» **Exercise directions**
Turn all the records below into a numbered list, one line per item, and leave out any blank lines.

··· Data provided

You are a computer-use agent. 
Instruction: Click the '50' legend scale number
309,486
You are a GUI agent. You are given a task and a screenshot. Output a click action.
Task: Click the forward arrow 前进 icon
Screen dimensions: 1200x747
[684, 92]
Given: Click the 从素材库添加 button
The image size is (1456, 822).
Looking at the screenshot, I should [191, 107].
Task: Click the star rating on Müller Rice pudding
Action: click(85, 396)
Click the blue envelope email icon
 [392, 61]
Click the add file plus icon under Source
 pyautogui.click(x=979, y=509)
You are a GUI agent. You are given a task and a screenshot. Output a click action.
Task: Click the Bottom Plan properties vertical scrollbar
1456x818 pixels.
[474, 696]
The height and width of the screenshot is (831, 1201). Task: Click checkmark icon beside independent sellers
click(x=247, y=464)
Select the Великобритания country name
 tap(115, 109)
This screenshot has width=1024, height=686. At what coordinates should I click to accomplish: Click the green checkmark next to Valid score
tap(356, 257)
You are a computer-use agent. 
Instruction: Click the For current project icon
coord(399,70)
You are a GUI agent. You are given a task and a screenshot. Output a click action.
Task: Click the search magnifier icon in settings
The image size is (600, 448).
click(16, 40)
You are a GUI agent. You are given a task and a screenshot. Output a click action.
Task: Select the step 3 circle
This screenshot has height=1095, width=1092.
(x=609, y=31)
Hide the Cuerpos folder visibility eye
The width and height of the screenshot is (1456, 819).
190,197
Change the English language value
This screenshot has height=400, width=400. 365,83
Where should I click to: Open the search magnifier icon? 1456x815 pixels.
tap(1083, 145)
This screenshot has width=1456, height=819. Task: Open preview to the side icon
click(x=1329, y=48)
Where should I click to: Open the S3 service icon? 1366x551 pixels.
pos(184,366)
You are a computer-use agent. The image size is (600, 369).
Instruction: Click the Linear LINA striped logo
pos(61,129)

······

» **Result of this task**
1. You are a computer-use agent. 
2. Instruction: Click the '50' legend scale number
3. 309,486
4. You are a GUI agent. You are given a task and a screenshot. Output a click action.
5. Task: Click the forward arrow 前进 icon
6. Screen dimensions: 1200x747
7. [684, 92]
8. Given: Click the 从素材库添加 button
9. The image size is (1456, 822).
10. Looking at the screenshot, I should [191, 107].
11. Task: Click the star rating on Müller Rice pudding
12. Action: click(85, 396)
13. Click the blue envelope email icon
14.  [392, 61]
15. Click the add file plus icon under Source
16.  pyautogui.click(x=979, y=509)
17. You are a GUI agent. You are given a task and a screenshot. Output a click action.
18. Task: Click the Bottom Plan properties vertical scrollbar
19. 1456x818 pixels.
20. [474, 696]
21. The height and width of the screenshot is (831, 1201). Task: Click checkmark icon beside independent sellers
22. click(x=247, y=464)
23. Select the Великобритания country name
24.  tap(115, 109)
25. This screenshot has width=1024, height=686. At what coordinates should I click to accomplish: Click the green checkmark next to Valid score
26. tap(356, 257)
27. You are a computer-use agent. 
28. Instruction: Click the For current project icon
29. coord(399,70)
30. You are a GUI agent. You are given a task and a screenshot. Output a click action.
31. Task: Click the search magnifier icon in settings
32. The image size is (600, 448).
33. click(16, 40)
34. You are a GUI agent. You are given a task and a screenshot. Output a click action.
35. Task: Select the step 3 circle
36. This screenshot has height=1095, width=1092.
37. (x=609, y=31)
38. Hide the Cuerpos folder visibility eye
39. The width and height of the screenshot is (1456, 819).
40. 190,197
41. Change the English language value
42. This screenshot has height=400, width=400. 365,83
43. Where should I click to: Open the search magnifier icon? 1456x815 pixels.
44. tap(1083, 145)
45. This screenshot has width=1456, height=819. Task: Open preview to the side icon
46. click(x=1329, y=48)
47. Where should I click to: Open the S3 service icon? 1366x551 pixels.
48. pos(184,366)
49. You are a computer-use agent. The image size is (600, 369).
50. Instruction: Click the Linear LINA striped logo
51. pos(61,129)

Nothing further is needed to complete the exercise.